Online travel agencies, then, will have to adapt to this situation. We are probably seeing some of this already happening:
OTAs must turn big: The only way to combat the efforts to prevent web scraping is by one-up web scraping efforts. In a form of mutually-absurd-development, only more technologically capable companies can confront shifting GUIs and extract data from them successfully. For that to happen, a considerable amount of time and resources must be put into it, which forces OTAs to grow in order spread the costs throughout more customers.
OTAs must turn into Merchants-Of-Record: The fragmentation of the industry can only be fought when the incentives of the consumer and the intermediary are aligned. This, I believe, cannot happen when OTAs act as a convenient happenstance provider that finds the link that the customer has to click, and moves on. Catering to the customer experience and feeling their pain can provide the necessary incentives for the company to address the real problem, and to do that successfully.
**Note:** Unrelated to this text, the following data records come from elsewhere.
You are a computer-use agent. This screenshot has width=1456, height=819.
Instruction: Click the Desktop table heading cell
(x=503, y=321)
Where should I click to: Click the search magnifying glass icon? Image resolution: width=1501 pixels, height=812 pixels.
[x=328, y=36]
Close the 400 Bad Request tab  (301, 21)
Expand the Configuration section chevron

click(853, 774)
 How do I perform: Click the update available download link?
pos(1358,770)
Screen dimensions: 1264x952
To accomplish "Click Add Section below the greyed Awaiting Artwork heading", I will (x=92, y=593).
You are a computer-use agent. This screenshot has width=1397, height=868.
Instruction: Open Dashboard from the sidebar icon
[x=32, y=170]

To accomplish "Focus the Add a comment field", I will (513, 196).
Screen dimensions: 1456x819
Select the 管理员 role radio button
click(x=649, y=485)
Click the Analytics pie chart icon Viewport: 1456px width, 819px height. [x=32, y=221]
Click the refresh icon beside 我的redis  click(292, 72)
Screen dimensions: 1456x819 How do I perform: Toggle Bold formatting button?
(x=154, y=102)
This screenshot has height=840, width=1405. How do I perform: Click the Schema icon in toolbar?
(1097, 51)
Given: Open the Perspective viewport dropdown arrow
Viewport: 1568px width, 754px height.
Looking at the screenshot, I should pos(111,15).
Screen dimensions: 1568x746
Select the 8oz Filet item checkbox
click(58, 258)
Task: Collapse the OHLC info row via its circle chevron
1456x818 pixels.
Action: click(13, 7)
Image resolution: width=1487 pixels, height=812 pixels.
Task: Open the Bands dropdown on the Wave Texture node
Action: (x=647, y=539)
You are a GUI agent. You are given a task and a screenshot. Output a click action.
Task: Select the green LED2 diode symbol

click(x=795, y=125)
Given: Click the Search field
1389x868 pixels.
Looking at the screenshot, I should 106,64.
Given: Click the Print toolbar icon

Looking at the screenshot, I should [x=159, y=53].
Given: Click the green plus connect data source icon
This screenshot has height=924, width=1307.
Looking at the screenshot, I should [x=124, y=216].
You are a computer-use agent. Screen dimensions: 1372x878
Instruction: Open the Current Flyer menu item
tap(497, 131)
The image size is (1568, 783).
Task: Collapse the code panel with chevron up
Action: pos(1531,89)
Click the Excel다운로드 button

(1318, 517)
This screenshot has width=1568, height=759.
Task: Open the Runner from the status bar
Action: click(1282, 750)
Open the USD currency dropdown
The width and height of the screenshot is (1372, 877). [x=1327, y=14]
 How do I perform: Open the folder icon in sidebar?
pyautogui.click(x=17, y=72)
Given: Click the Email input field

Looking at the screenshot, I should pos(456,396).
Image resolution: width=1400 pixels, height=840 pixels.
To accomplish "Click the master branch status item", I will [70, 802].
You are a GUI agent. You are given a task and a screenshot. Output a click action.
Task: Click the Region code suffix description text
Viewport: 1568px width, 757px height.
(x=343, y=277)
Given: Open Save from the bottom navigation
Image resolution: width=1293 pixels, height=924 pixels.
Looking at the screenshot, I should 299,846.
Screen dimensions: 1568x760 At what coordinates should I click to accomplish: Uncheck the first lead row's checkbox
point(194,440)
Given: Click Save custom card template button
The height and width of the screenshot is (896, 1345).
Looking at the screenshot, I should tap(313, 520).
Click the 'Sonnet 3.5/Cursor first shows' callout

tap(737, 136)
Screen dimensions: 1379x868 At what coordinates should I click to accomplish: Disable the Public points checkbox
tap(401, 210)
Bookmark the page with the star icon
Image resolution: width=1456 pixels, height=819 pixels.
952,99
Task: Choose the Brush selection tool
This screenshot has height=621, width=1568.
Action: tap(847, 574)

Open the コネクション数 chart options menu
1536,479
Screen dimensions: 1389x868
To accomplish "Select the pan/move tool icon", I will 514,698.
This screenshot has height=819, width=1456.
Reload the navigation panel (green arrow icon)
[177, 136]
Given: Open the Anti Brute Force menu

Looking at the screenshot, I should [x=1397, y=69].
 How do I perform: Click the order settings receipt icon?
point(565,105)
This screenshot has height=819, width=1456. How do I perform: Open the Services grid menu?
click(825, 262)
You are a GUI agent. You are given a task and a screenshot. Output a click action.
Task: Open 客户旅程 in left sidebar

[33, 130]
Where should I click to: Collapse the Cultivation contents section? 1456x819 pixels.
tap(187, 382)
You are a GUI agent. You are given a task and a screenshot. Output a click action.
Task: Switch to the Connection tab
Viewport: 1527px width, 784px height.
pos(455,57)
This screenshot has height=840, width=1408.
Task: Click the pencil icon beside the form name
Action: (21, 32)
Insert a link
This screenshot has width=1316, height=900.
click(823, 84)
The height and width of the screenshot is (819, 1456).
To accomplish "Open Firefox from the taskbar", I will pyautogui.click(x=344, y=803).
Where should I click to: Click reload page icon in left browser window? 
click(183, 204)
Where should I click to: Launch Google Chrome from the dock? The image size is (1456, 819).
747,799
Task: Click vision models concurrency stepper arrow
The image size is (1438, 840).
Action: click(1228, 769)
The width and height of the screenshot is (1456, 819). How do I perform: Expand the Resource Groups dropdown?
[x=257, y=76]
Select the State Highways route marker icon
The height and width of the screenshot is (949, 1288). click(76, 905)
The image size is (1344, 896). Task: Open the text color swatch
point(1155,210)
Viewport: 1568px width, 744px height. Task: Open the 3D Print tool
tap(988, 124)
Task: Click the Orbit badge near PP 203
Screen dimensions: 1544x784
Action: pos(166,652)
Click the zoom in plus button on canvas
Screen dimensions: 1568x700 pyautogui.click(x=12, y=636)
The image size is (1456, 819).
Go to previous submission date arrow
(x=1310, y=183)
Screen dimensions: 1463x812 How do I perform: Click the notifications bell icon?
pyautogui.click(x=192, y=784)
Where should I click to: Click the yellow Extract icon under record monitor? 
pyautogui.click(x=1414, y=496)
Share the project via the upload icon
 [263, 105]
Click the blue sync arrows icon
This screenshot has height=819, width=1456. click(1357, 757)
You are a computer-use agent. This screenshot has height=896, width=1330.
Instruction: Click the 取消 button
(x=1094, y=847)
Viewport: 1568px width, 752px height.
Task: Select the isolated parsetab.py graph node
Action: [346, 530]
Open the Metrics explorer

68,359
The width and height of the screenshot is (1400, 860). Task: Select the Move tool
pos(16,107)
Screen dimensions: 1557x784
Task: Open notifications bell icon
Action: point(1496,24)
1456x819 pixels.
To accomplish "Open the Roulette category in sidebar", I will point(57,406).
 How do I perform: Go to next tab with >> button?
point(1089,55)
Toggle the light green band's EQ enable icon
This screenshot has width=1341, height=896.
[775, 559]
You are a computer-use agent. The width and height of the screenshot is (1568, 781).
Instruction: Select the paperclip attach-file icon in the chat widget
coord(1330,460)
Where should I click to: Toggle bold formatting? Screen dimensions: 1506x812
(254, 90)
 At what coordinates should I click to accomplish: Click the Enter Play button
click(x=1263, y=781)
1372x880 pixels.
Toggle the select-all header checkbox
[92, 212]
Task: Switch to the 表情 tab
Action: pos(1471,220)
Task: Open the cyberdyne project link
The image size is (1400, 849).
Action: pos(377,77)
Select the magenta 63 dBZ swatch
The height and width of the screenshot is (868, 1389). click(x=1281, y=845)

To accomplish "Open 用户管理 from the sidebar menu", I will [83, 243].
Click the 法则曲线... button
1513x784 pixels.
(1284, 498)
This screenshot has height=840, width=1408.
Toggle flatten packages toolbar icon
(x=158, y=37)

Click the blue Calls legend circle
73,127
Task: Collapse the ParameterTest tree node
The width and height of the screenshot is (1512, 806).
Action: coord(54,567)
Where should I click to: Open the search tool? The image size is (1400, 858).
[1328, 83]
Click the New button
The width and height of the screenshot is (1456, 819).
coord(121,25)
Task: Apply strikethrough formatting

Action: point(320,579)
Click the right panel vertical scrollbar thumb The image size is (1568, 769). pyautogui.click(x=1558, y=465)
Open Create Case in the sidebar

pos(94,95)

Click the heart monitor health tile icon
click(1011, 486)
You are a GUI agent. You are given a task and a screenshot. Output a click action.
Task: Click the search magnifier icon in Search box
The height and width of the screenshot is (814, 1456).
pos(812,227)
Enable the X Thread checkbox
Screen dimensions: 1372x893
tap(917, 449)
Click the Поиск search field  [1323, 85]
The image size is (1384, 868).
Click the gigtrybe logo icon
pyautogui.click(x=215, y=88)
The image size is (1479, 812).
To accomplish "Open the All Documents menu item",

OTAs must collaborate with airlines: To the extent that fighting the whole industry is a losing proposition, OTAs must find common ground with their suppliers. Restricted API access, rebates, affiliate programs, everything seems to be on the table if data can be accessed more reliably and cheaper.
Embedded into these ideas is payment acceptance. Reducing transaction costs at scale, owning the payment relationship and increasing the flexibility of payment options can spur this situation in the right direction for OTAs. It is by providing this powerful mechanism by which end consumers can become like the hackers in the movies, ingenious individuals that find the optimal path in seconds, all by the power of modern technology.
I’ve used this concept so much I should probably trademark it.